### DOCUMENT SEGMENT
· · · · ·

8 games that did a terrible job predicting the future

The future is a tricky thing. Technology moves so fast, and the world is an increasingly unpredictable place. As such, it's tough to set ANY work of fiction in a believable future, let alone a video game that may take 3-4 years to create. Doesn't stop the game-makers trying, though. Sometimes it works eerily well, other times... um.

The following eight games made a noble attempt to predict the future but, as time has now revealed, ultimately failed. Some harder than others. It's easy to sit here and mock (and not necessarily very kind) so I've looked really hard at each title to see if there are any elements they did predict.

Metal Gear Solid 2

The year: 2007

The Metal Gear franchise has been set in the 'near future' since the original Metal Gear for MSX and NES, but when the series shifted to Solid it went from speculative to science fiction. It's very believable that mercenaries might band together to take over a small African nation (and in some cases, this is pretty much the case). However, what's less plausible is that a reanimated corpse could become a badass cyborg ninja. In MGS2's version of 2007 giant, missile-shooting robots are as commonplace on the black market as hollow point bullets. The closest we have even now is sophisticated military drones. At the same time, the President of the United States (who is also a clone of Big Boss) resigns, forms a paramilitary group, and then successfully conspires to kill his one-time running mate, the current POTUS. While I'd actually welcome that kind of drama... much of the tech in MGS2 has yet to be realised, and was a pipe-dream back in 2007.

· · · · ·

### WRITTEN EXERCISE 1
Please repeat the part of the games article starting at the words "8 games that" and ending after "other times... um.".
### WRITTEN EXERCISE 2
Answer these questions from the games article:
(a) How many games does the article cover?
(b) In what year is Metal Gear Solid 2 set?
(c) What does the article name as the closest real thing we have to the game's missile-shooting robots?
The material after the article is separate from it.

### SOURCE MATERIAL
· · · · ·

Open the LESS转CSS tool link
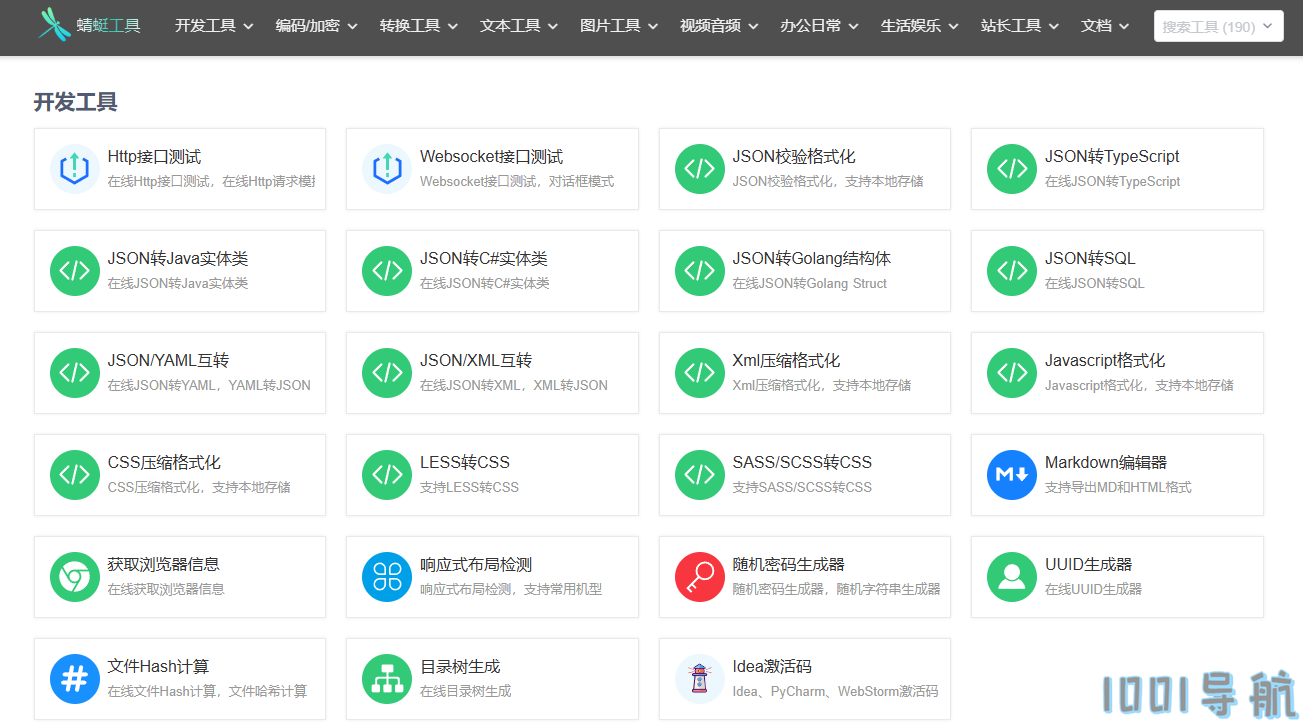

· · · · ·

### EXERCISE SOLUTION 1
8 games that did a terrible job predicting the future

The future is a tricky thing. Technology moves so fast, and the world is an increasingly unpredictable place. As such, it's tough to set ANY work of fiction in a believable future, let alone a video game that may take 3-4 years to create. Doesn't stop the game-makers trying, though. Sometimes it works eerily well, other times... um.

### EXERCISE SOLUTION 2
(a) Eight.
(b) 2007.
(c) Sophisticated military drones.